Dave Sagan was that way. Maybe you didn’t like snakes. Maybe you even hated them. But for a few minutes, he could make you love them ... or, at least, you’d love listening to him talk about them. That was close enough.

Sagan passed away on June 8 at the age of 52. He was a longtime instructor for Hocking College’s School of Natural Resources and spent years at site manager for Hocking Woods Nature Center.

My introduction to Sagan came shortly after moving to Athens in 2013. I had a brief stint as a crime reporter back then, and a few weeks in I received a tip about a python missing from a trailer park. Its owner told law enforcement they could no longer afford to feed the 4-foot-6-inch python and initially tried to run it over with a lawn mower.

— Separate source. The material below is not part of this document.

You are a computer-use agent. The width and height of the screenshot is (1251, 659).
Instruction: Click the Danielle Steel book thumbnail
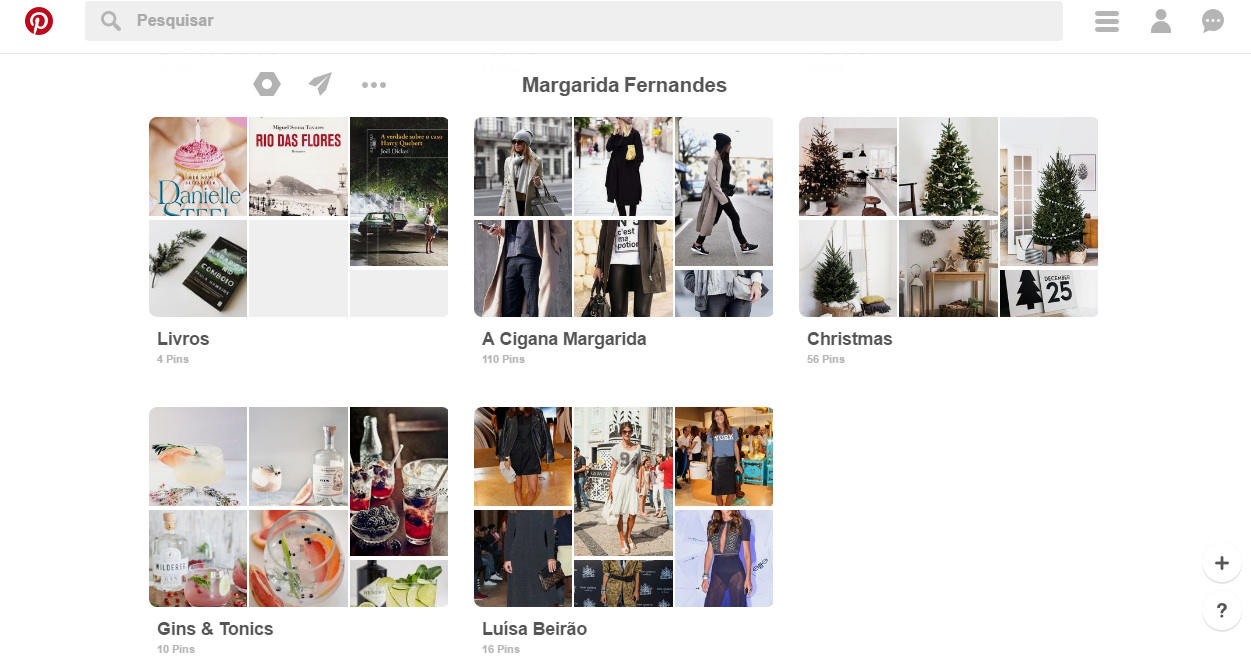198,166
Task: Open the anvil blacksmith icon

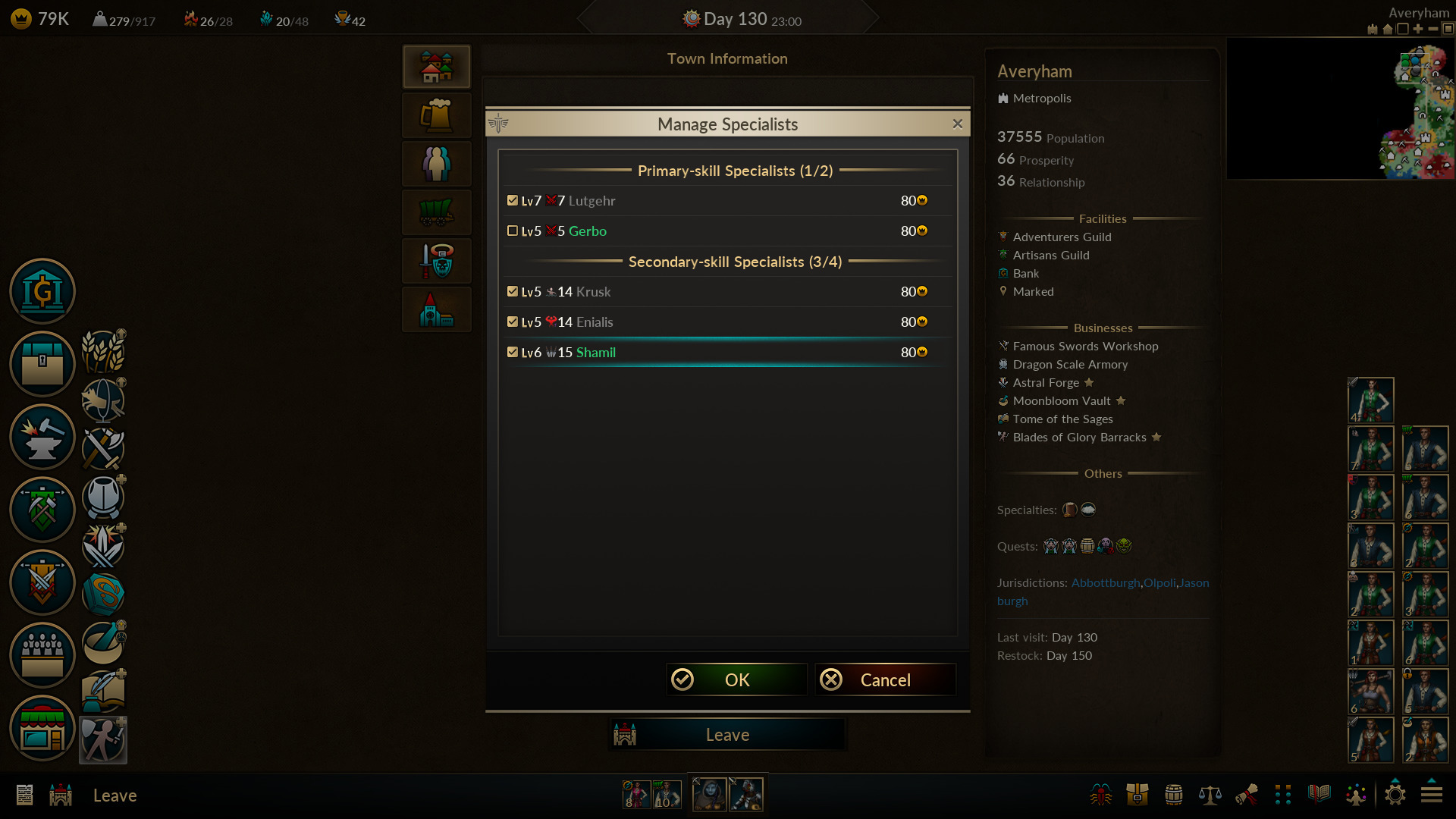Action: coord(42,437)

That plan was apparently unsuccessful and the python got away. The scared owner called the sheriff’s office, which knew to get in contact with “the snake guy.”

Sagan brought some of his Hocking College students to the trailer park in search of the python.

“It’s an African snake,” Sagan expertly told The Messenger, “so all the lush vegetation is going to compound the issue.”

Nearby residents were understandably worried about a python on the loose in their neighborhood, but Sagan assured everyone it was not a danger to the public. However, he did worry about it being scared and disoriented, so he kept up the search.

On the third day, Sagan peeked under the owner’s trailer and spotted a python’s nose. As it turned out, the animal was hiding underneath the trailer the whole time. Sagan took the snake back to Hocking College’s nature center.

That was my first time reporting on snakes, but not nearly the last. Every six months or so I’d bump into Sagan at a community event. After all, he was known as “the snake guy” for a reason. Sagan took snakes to Safety Town. He took them to libraries, to schools, even to the county fairgrounds.

In 2016, a sister publication to The Messenger hosted a big health fair in McArthur. We invited all sorts of public health agencies as well as some fun special guests, including Sagan. He loved showing off the snakes to children in an approachable, educational way. Some people can’t get their kids to brush their teeth or eat a vegetable. Sagan, meanwhile, had kids going from complete horror to giggling and petting snakes in a few short minutes. Passionate people are like that.

His impact on Southeast Ohio goes far beyond snakes — the animals were, I might suggest, merely an example for the joys of learning, of the need to overcome one’s fears, of the necessity for humans to respect and love the natural world.

What a world this would be if we all followed that example.